Quanto ao local onde as pessoas foram discriminadas, os mais citados foram: 36,17% (331) declararam ter sido em uma loja (de roupas, calçados, eletroeletrônicos, entre outras), 16,28% (149) em estabelecimento financeiro (banco, financeira, seguradora e similares), 8,31% (76) em shopping center, 5,90% (54) em estabelecimento que oferece refeições e 5,14% (47) em concessionária de serviço público.

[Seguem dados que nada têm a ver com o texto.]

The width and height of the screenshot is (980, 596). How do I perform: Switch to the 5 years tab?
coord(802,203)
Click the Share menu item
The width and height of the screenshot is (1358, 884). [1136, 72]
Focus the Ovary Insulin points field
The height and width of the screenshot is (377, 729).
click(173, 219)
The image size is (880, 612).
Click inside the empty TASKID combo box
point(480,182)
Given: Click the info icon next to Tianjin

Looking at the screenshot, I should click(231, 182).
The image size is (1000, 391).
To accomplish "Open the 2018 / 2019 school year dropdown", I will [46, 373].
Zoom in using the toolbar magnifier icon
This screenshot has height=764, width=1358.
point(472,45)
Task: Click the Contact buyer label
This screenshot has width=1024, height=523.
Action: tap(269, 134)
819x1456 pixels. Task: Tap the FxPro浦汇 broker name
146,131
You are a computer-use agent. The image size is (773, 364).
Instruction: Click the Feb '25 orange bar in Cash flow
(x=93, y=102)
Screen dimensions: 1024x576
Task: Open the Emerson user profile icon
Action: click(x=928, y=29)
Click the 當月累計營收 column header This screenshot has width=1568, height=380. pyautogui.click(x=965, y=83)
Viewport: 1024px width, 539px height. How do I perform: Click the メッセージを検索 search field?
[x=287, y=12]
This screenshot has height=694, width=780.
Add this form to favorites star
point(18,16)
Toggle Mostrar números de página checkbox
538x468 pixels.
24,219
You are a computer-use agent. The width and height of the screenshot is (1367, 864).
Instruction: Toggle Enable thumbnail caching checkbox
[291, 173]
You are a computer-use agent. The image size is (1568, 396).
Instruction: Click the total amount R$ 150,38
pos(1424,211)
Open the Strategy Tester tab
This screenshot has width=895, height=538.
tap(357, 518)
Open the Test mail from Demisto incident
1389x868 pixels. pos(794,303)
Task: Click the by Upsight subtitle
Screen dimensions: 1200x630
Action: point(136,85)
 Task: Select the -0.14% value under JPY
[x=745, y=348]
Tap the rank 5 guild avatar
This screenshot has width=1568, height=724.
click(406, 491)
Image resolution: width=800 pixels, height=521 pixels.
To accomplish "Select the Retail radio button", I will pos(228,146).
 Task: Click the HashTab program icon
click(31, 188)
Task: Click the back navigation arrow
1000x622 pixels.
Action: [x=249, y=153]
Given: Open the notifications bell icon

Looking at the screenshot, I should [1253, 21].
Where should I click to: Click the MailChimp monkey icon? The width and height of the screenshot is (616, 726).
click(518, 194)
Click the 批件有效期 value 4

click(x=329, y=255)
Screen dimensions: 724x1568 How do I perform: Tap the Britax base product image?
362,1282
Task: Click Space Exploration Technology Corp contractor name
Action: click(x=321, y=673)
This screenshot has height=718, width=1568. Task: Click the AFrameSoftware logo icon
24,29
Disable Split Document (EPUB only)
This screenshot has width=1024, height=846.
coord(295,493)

Diante da discriminação, a maioria, 56,83% (520) não tomou nenhuma atitude; 28,74% (263) apenas exigiram respeito aos seus direitos; 10,16% (93) notificaram a ouvidoria da empresa; e somente 4,26% (39) denunciaram às autoridades competentes, sendo que 18 recorreram ao Procon-SP. "O Brasil é de fato um país racista, misógino e separatista por renda. O negro sofre preconceito pela cor e pela renda, na maior parte das vezes baixa. A mulher, porque não é vista como alguém capaz de tomar sozinha decisões de compras de valores mais altos e em áreas tipicamente masculinas, como automóveis", ressaltou o sociólogo do consumo Fábio Mariano Borges, da ESPM.
A discriminação nas relações de consumo devido à condição social e à aparência é crime previsto no Código de Defesa do Consumidor e também na Constituição Federal, observa Marcus Vinicius Comenale Pujol, diretor da Escola Paulista de Defesa do Consumidor do Procon-SP. Denúncias podem ser feitas em delegacias especializadas, à Defensoria Pública e aos Procons. Mas é incomum vítimas buscarem reparação. Dos entrevistados que sofreram discriminação, 57% não tomaram nenhuma atitude. Segundo Pujol, a baixa procura por reparação é fruto da dificuldade de comprovar a discriminação, pois na maior parte dos casos ela é velada, como ocorreu com mais de 70% das vítimas ouvidas.
"Em casos extremos, quando a pessoa é levada para uma sala de revista ou é impedida de entrar no estabelecimento, é mais fácil conseguir testemunhas ou gravação das câmeras de segurança. A partir da denúncia, o caso é investigado e pode resultar até no fechamento do comércio."
Patrícia Cardoso, coordenadora do Núcleo de Defesa do Consumidor (Nudecon) da Defensoria Pública do Rio, lembra que a prática pode configurar dano moral. Ela reconhece a dificuldade de a vítima juntar provas para ir à Justiça, mas observa que há outras formas de punir a empresa. "Fazer propaganda negativa do estabelecimento, relatando o constrangimento em redes sociais, com responsabilidade e respeito, costuma ser eficaz."
A diretora executiva do Instituto Brasileiro de Executivos de Varejo e Mercado de Consumo (Ibevar), Patricia Cotti, reconhece que situações de discriminação são frequentes no comércio. Ela aponta três razões: o preconceito embutido na sociedade; o fato de mais de 70% do varejo estar nas mãos de pequenas e médias empresas, com menos estrutura de capacitação; e o próprio modelo de negócio. "Quando um vendedor ganha por comissão e tem metas para bater, ele otimiza seu tempo. Prefere atender bem quatro clientes com potencial para fazer grandes compras do que 10 que, acredita, farão compras de menor valor."